Guinness Nigeria CEO Attributes Strong 2026 Start To Operational Efficiency, Localized Decision-Making, Others

Guinness Nigeria Plc has attributed its impressive start in 2026 to a strategic reset anchored on operational efficiency, localized decision-making, and expanded market reach, the company’s Managing Director/CEO Girish Sharma said at the weekend.
The strong opening has translated into solid financial performance, with the beverage manufacturer reporting a 48 per cent year-on-year surge in Profit After Tax to ₦10.39 billion, while revenue climbed 4 per cent to ₦122.77 billion in what analysts describe as resilient execution in a challenging macroeconomic environment marked by inflation and currency headwinds.
“We grew distribution, we’ve become far more efficient today, and we were able to make our people more agile because we brought decision-making down to Nigeria,” Sharma said in a recent media interview. “The past year has been a year of reset, but expecting 144 per cent revenue growth might not be what we should be looking at. However, I don’t see why we’d not be growing by double digits at the very least.”
The results underscore the effectiveness of the company’s deliberate re-engineering of its operating model, executed over the past 12 months. Earnings per share improved while net finance costs declined significantly, signalling tighter cost management and improved capital efficiency. The Board’s approval of an interim dividend of ₦2.00 per share, worth approximately ₦4.38 billion in total payout, reflects management confidence in the trajectory ahead.

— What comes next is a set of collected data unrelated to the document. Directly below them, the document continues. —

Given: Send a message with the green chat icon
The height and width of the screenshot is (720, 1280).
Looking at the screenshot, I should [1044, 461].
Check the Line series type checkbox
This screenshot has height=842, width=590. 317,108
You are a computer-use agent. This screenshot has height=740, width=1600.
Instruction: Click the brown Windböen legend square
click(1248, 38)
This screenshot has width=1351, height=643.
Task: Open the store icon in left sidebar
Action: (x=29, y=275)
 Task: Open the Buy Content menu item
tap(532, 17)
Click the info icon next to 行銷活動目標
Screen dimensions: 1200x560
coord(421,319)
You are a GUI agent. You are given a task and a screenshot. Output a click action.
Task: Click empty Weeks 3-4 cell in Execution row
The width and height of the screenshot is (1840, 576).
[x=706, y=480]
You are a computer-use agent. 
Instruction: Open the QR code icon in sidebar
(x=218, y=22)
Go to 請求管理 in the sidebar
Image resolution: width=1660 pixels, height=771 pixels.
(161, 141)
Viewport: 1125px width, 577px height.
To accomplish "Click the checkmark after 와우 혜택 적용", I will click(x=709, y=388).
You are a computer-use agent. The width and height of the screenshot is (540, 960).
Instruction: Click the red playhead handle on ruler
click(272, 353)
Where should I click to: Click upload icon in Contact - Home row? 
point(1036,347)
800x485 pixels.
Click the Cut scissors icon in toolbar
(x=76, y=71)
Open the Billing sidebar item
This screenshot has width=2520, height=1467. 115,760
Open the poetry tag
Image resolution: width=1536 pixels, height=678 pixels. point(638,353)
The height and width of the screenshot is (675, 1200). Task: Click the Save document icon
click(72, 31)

Sharma, who spent his first 100 days developing a structured strategic blueprint, outlined four pillars underpinning the turnaround: culture and employee empowerment, operational excellence through localization, consumer-centric innovation, and financial performance.
“We needed to make people feel more empowered,” he explained. “At the operational level, localizing what we do has achieved far more efficiency. We’ve also made the consumer central to our strategy, we took out a few products and became a lot more innovative in adding some.”
The company’s product strategy increasingly reflects Nigeria’s cost-of-living pressures. While premium brands will continue to attract investment, future growth is expected to be driven by value-led innovation targeting price-conscious consumers. The recent launch of Orijin Beer in PET format exemplifies this approach, with the company reworking pack sizes and propositions to meet evolving demand.
Sharma identified ready-to-drink beverages, mainstream spirits, beer, and malt as categories offering growth potential over the next two to three years. “Consumer tastes are evolving quickly,” he said. “Our job is to stay close to those shifts and respond with the right products.”
The performance positions Guinness Nigeria among a select group of consumer-facing firms sustaining shareholder returns despite macroeconomic headwinds. For the company, the reset year has cleared the pathway to a sharper phase of execution focused on translating operational discipline into category leadership and sustained consumer relevance.